◆ EXTRACTED RECORDS ◆
▬▬▬

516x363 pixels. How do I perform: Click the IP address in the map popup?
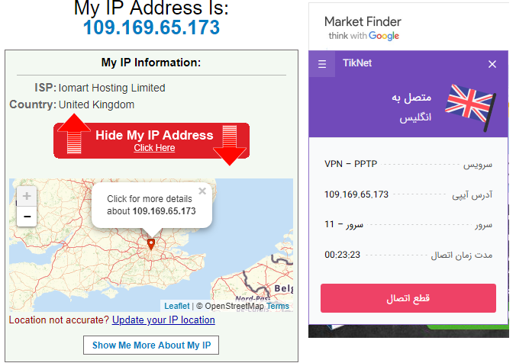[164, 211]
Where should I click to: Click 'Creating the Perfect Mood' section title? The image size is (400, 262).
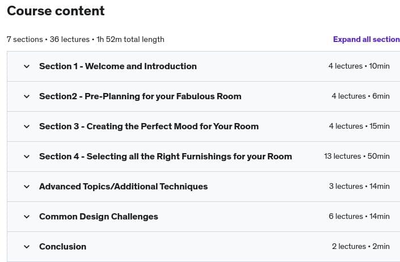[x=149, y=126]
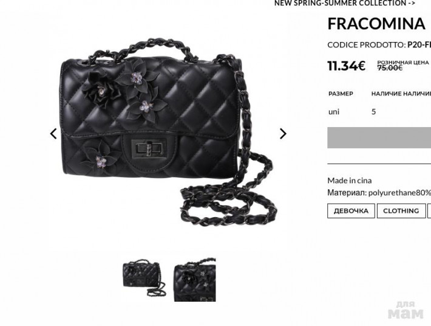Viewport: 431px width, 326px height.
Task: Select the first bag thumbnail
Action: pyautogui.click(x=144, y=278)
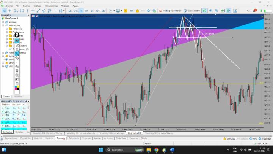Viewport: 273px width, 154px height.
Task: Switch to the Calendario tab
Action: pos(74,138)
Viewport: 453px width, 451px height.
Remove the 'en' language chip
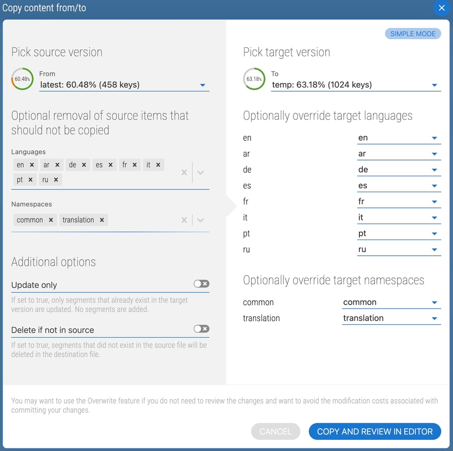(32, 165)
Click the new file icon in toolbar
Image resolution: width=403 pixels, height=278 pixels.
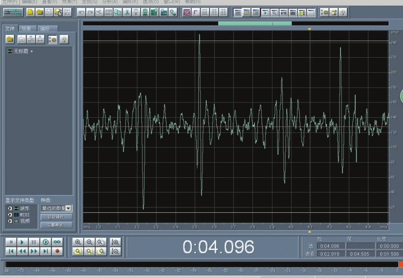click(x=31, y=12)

▬▬▬

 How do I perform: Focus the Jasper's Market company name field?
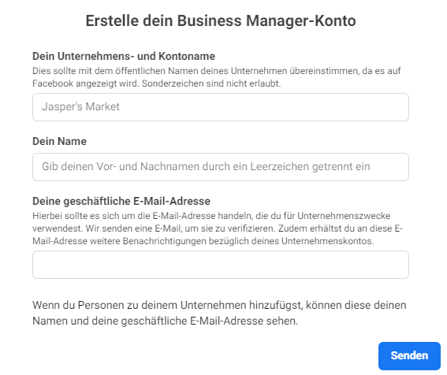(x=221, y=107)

▬▬▬

◆ TASK INSTRUCTIONS ◆
Recast the lines from the line with "Click the new file icon in toolbar" up to and including the line with "click(x=31, y=12)" as a two-column CSV with the headers input and output, putting the text in input and its answer in output. Wrap each field in double quotes, turn line breaks into spaces, and leave the pictures out.

◆ TASK RESULT ◆
input,output
"Click the new file icon in toolbar Image resolution: width=403 pixels, height=278 pixels.","click(x=31, y=12)"